→ **任务说明**:
根据下面关于高适与幽州的文章,回答以下问题:
(a) 高适来自哪里?相当于今天的什么地方?
(b) 开元年间高适居住在幽州时,是谁率军击败了契丹?
(c) 天宝九年秋,高适负责把兵送到哪里?

→ **引用文章**:
-*-
“长安三万里”的年代,唐代名士如何吟诵幽州?

时间:2023-08-15 17:05:22来源:北京日报

北京晚报·五色土 | 作者 高申


(资料图片)

前些天热映的《长安三万里》,通过边塞诗人高适的回忆,演奏了一曲盛唐时期的诗坛交响乐。在影片中,相当多的人物与幽州有着或多或少的关联。他们生活的年代里,“蓟北三千里”究竟是怎样的呢?

《长安三万里》(剧照)中的高适与李白

高适曾在蓟门过年

高适来自幽州节镇辖区内的渤海之地,也就是而今河北省东南部的景县。早年的高适,由于家道中落,以致到处浪迹。他曾经到过长安,也曾客居梁宋。开元二十年(732年)至二十二年(734年),高适在幽州居住过一段时间,此时,正赶上契丹首领可突干率众背离唐朝,降附突厥。唐王朝随即于关内、河东、河南、河北征兵,兴师出击。朔方节度副大使、信安王、河东河北行军副大总管李祎率军击败契丹。高适正在信安王幕府,他希望投笔从戎,然未能如愿。此后两年,高适一直在燕赵大地上漫游,但因“北路无知己”而处处碰壁。

高适

高适的第二次幽州之行,是他走上仕途之路时。天宝九年(750年)秋,高适负责自封丘送兵至清夷军(驻守在今河北怀来县东),至冬季抵达蓟北。完成送兵任务后,高适回到阔别六载的蓟门过年。待到天宝十年(751年)春,高适离开蓟北回封丘。这一趟算是“公费旅行”,也是高适与幽州城的告别。
-*-
→ **所给资料**:
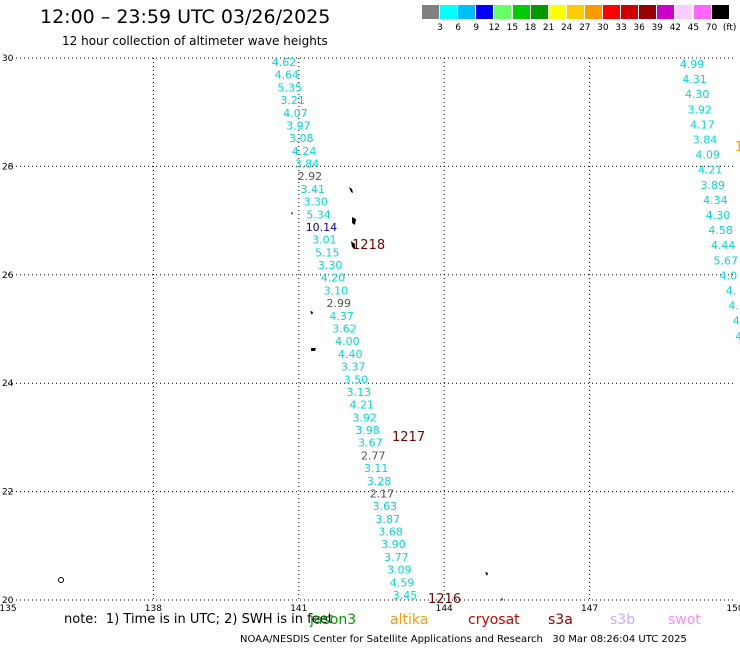 The width and height of the screenshot is (740, 650). What do you see at coordinates (639, 28) in the screenshot?
I see `scale-label: 36` at bounding box center [639, 28].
-*-
→ **练习答案**:
(a) 来自幽州节镇辖区内的渤海之地,也就是今天河北省东南部的景县。
(b) 朔方节度副大使、信安王、河东河北行军副大总管李祎。
(c) 清夷军,驻守在今河北怀来县东。